Business Plan For Good: 2. Collaborative Research Phase

The second phase of the Business Plan For Good is all about understanding stakeholders through 'collaborative research'.

The second phase of the Business Plan For Good is all about understanding stakeholders through 'collaborative research'. Collaborative research is a set of techniques and research strategies to address stakeholders needs, gather feedback and brainstorm solutions.

The second phase of the Business Plan For Good is all about understanding stakeholders through 'collaborative research'. Collaborative research is a set of techniques and research strategies to address stakeholders needs, gather feedback and brainstorm solutions.

You will start by identifying your stakeholders and understanding their needs (2.1). You will move then to gather more in-depth feedback through surveys and interviews (2.2). Finally, you will identify the main challenges you have to overcome in order to fulfil stakeholders' needs and start to ideate circular solutions based on them (2.3).

2.1 Understanding stakeholders behaviours and needs

Understanding stakeholders' behaviours and needs is a fundamental step to develop a circular strategy for your business. By keeping in mind their needs you will be sure to develop processes, products and services that are not only circular but that are also relevant to them.

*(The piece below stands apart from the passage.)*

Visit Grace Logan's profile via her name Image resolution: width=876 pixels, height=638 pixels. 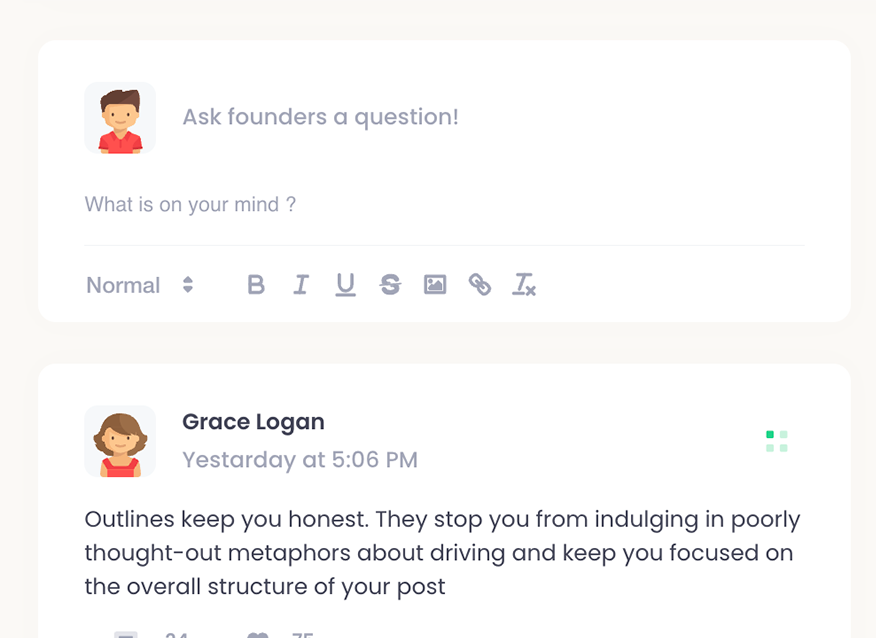click(x=253, y=422)
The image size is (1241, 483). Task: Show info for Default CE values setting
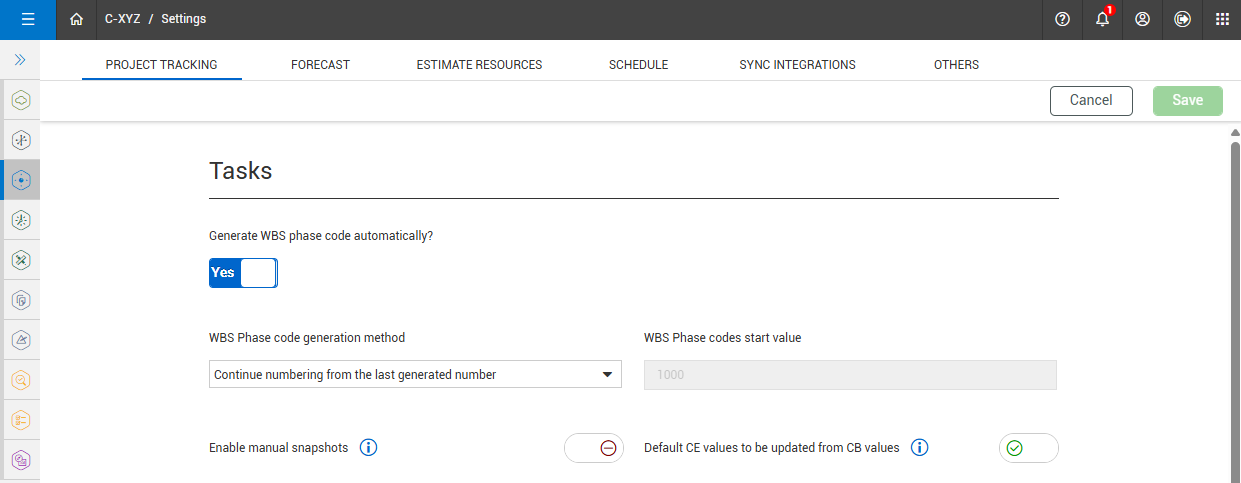click(x=919, y=448)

Begin by identifying the stakeholders across your value chain (A), and then start to think about how you will collect their feedback (B).

A) Identify Stakeholders

Start by defining the stakeholders sitting in your value chain, including your customers: who are the people you think will benefit the most from your new circular product, service or process?

B) Embedding Feedback

Once you have identified key stakeholders, start by formulating hypotheses on the impact of your new business resolutions. Then, write which evidence you will need to evaluate these hypotheses. Decide then how you will collect data (surveys, interviews, analytics, user testing, etc.) and how you plan to use the evidence. Repeat the process for every group of stakeholders.


2.2 Gather Feedback

Once you have identified the key individuals, the most effective way to find out about their needs is by gathering direct feedback from them. Feedback is important because it can be used as a base for the development of your new products and services. Gathering feedback is the way to keep your customers, stakeholders and partners at the centre of your strategy.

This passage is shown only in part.